Commentary
Video
Unveiling ARCUS Gene Editing Platform and Its Potential in DMD: Cassandra Gorsuch, PhD
Author(s):
The chief scientific officer at Precision Biosciences provided clinical commentary on ARCUS gene editing platform and its potential application in Duchenne muscular dystrophy through a durable, AAV-delivered therapeutic strategy. [WATCH TIME: 4 minutes]
"We designed this approach with durability in mind—once the ARCUS edit happens, it’s permanent. That’s the real advantage over traditional vector-based delivery."
The understanding of genetics in Duchenne muscular dystrophy (DMD) has evolved significantly over the past few decades, shifting the paradigm from symptom management to targeted, disease-modifying strategies. Advances in molecular biology have enabled precise identification of mutation types–such as deletions, duplications, and point mutations–paving the way for personalized genetic interventions. There is already 1 approved gene therapy for DMD; however, there are questions behind its long-term applicability, leaving the door open for other gene editing approaches.
The 2025 Muscular Dystrophy Association (MDA) Clinical & Scientific meeting, held March 16-19, in Dallas, Texas, brought together the latest in genetic-based approaches for neuromuscular conditions like DMD. One poster presentation focused on preclinical research testing Precision Biosciences’ ARCUS gene editing platform, an innovative approach that uses a single adeno-associated vector to excise exons 45-55 of the dystrophin gene.

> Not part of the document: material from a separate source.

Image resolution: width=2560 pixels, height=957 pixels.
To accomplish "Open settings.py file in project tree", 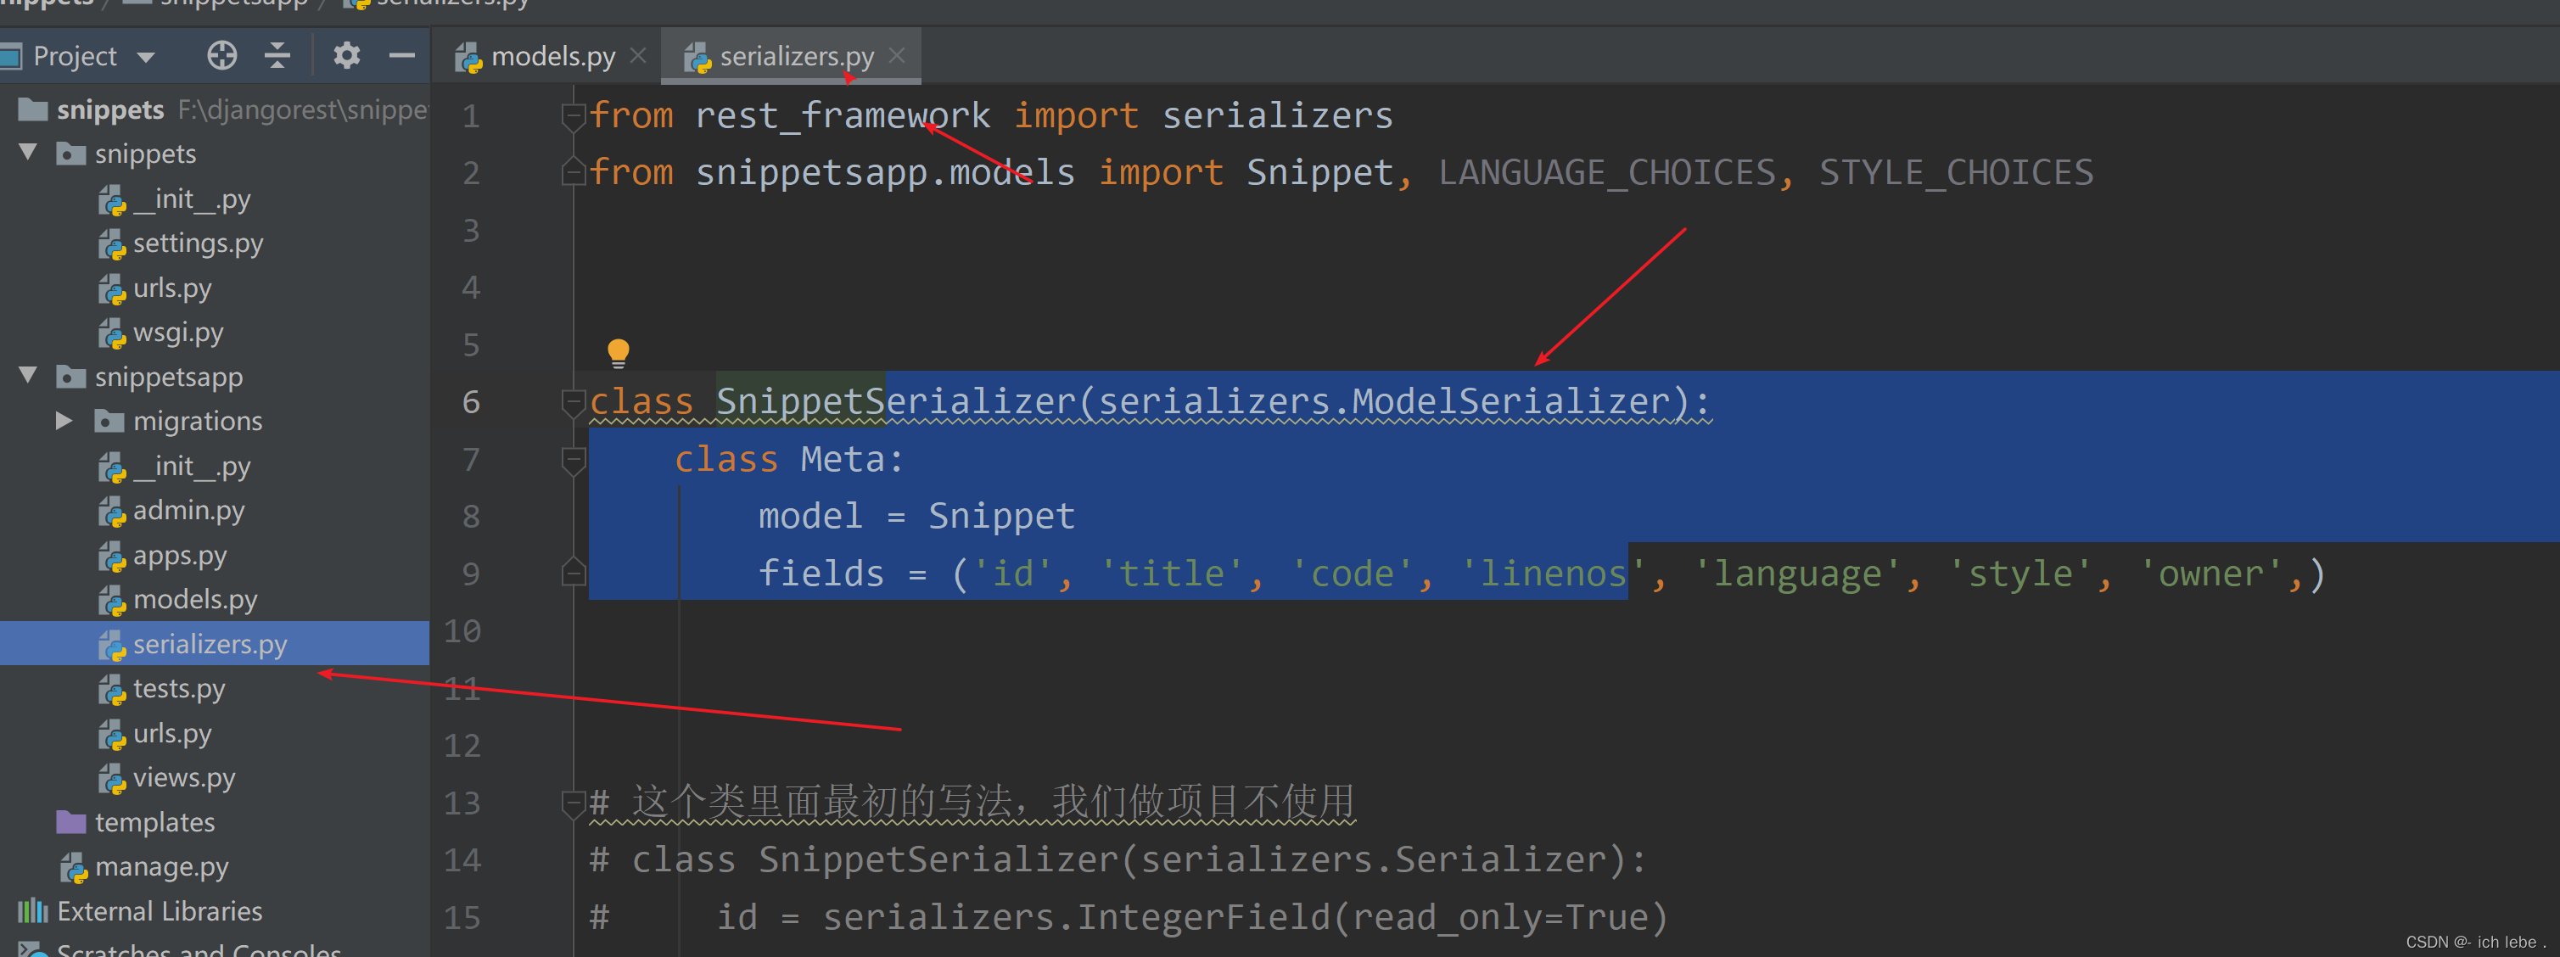I will coord(197,243).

Following AAV delivery, the preclinical data showed del45-55 dystrophin in multiple tissue types including heart and skeletal muscle, with evidence of the del45-55 dystrophin transcript in PAX7+ cells, a marker for muscle satellite stem cells.

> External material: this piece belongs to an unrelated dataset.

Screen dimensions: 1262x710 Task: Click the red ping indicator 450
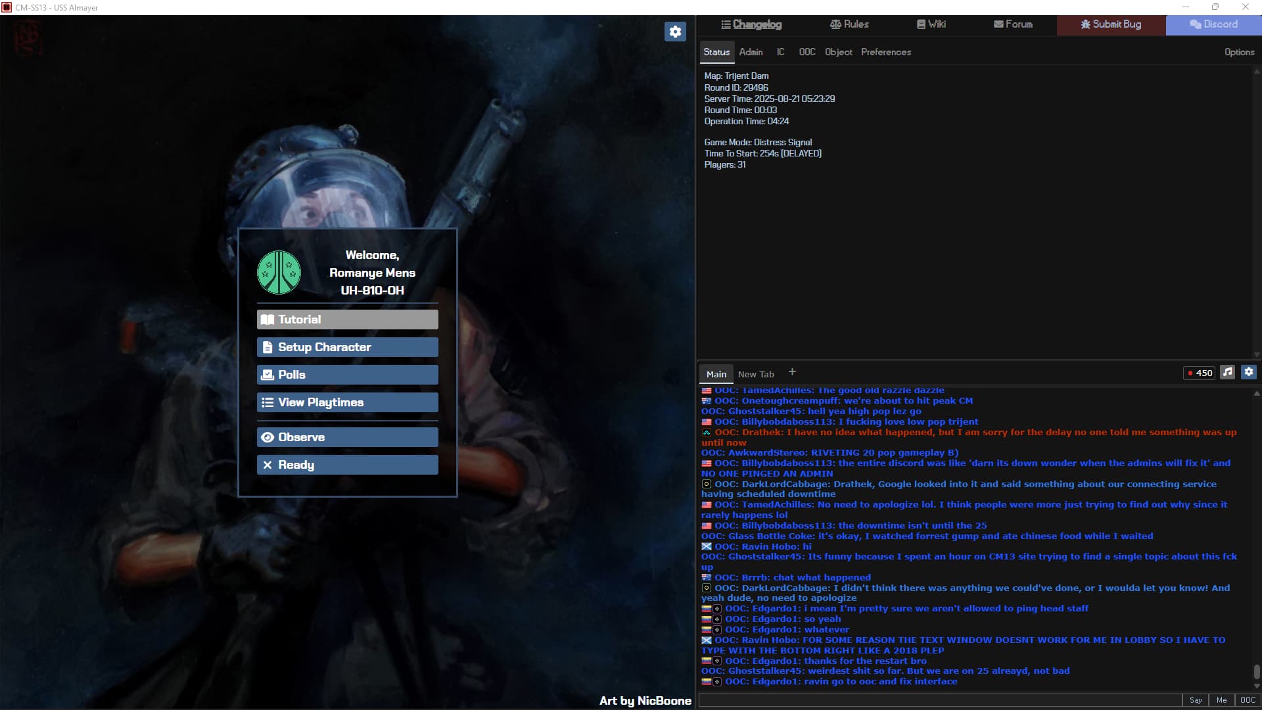click(x=1200, y=373)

During the meeting, Cassandra Gorsuch, PhD, chief scientific officer at Precision, sat down to discuss the mechanism behind the gene editing platform, highlighting how its unique design could offer advantages over traditional CRISPR approaches. In targeting DMD, ARCUS aims to create a permanent, DNA-level edit in the dystrophin gene. In the conversation, Gorsuch discussed the long-term plans for the innovative approach, emphasizing its potential for long-term efficacy, independent of AAV persistence, and next steps for a first-in-human trial.